-
Notifications
You must be signed in to change notification settings - Fork 1
Description
Found in v0.2.0 during containerized release testing. (Test revision: 9f6d609 - chore(TestNetRewarder): update emoji on SlotFilled event (#10) - Test: "SlotRepairTest.SingleFailure" (double-failure also affected.))
Setup:
The network has 6 hosts.
There is 1 storage request.
Each host has enough tokens to place collateral on 1 slot of the storage request.
Test:
A new host is started.
The oldest host that has previously filled a slot, is stopped.
Assert that the correct slot-freed event occurs.
Assert that a new slot-filled event occurs.
These steps are repeated up to 10 times.
Eventually, all original hosts have been replaced.
We assert that the storage request does not fail, and all slots are always repaired.
Failure:
After several loops, the new slot-filled event does not occur.
This happens only sometimes.

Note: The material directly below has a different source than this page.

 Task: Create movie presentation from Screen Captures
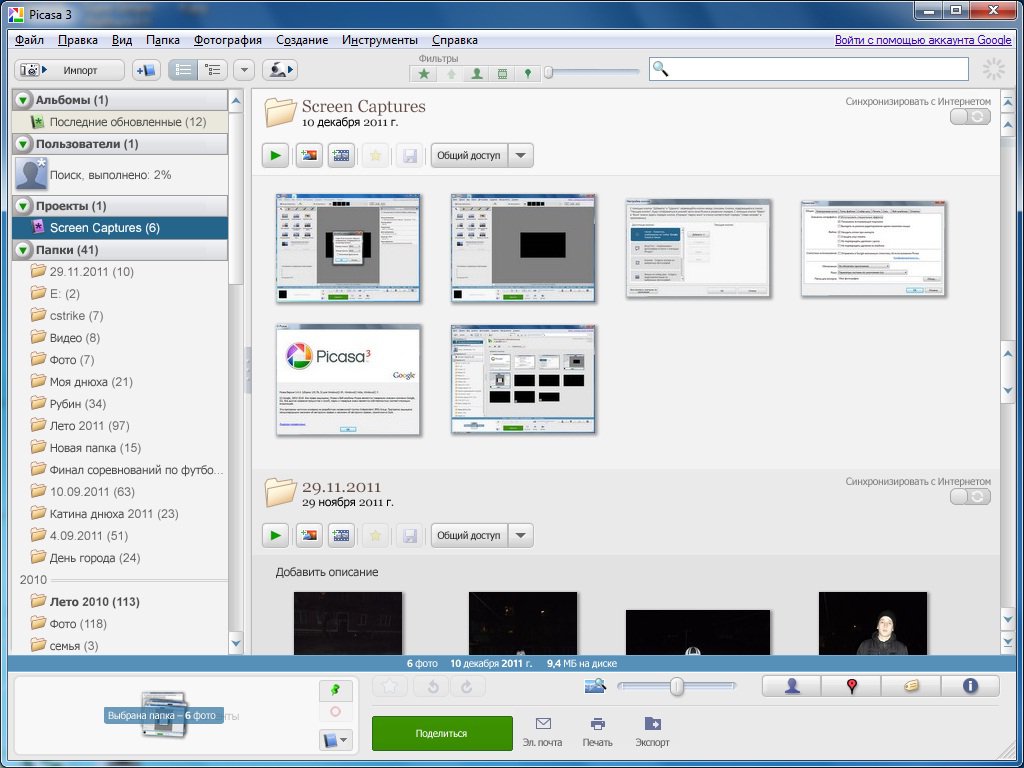pyautogui.click(x=342, y=155)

More loops makes this failure more likely to be detected.
Cause:
When the slot-freed event occurs, all hosts rush to perform a reserve-slot transaction.

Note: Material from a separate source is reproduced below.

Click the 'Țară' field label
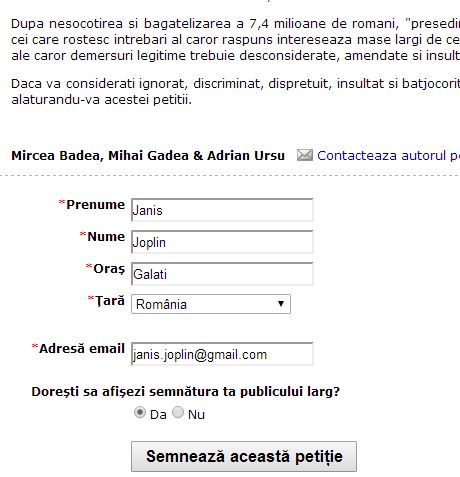 click(110, 301)
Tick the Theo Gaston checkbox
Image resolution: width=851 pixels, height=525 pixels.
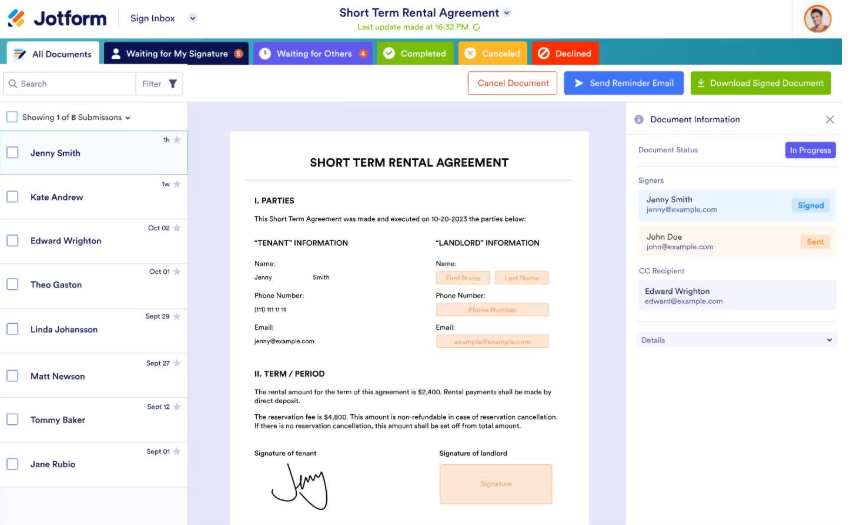click(13, 284)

Only 3 (default MaxSlotReservations config value) hosts will succeed in reserving the slot.
Those 3 will proceed to download and repair the data.
Then they will generate initial storage proof.
Then they will attempt to perform the fill-slot contract function, which requires the slot collateral be locked in.
If the 3 hosts who won the reserve-race are already currently hosting a slot, then they will not have enough collateral available, and their fill-slot call will fail.
In this case, the other hosts who didn't reserve the slot, have already discarded it.
The slot remains free. None of the hosts who reserved it, can fill it.
Fix:
Before performing the reserve-slot call in the sale-preparing state, make sure enough tokens are available for the required collateral. This will prevent this issue from occuring AND it will save host-operators the transaction costs of reserve-slot calls for slots that they wouldn't be able to fill anyway.
To consider: What if multiple slots are being reserved/filled concurrently? Can the balance-check be done such that it handles this situation?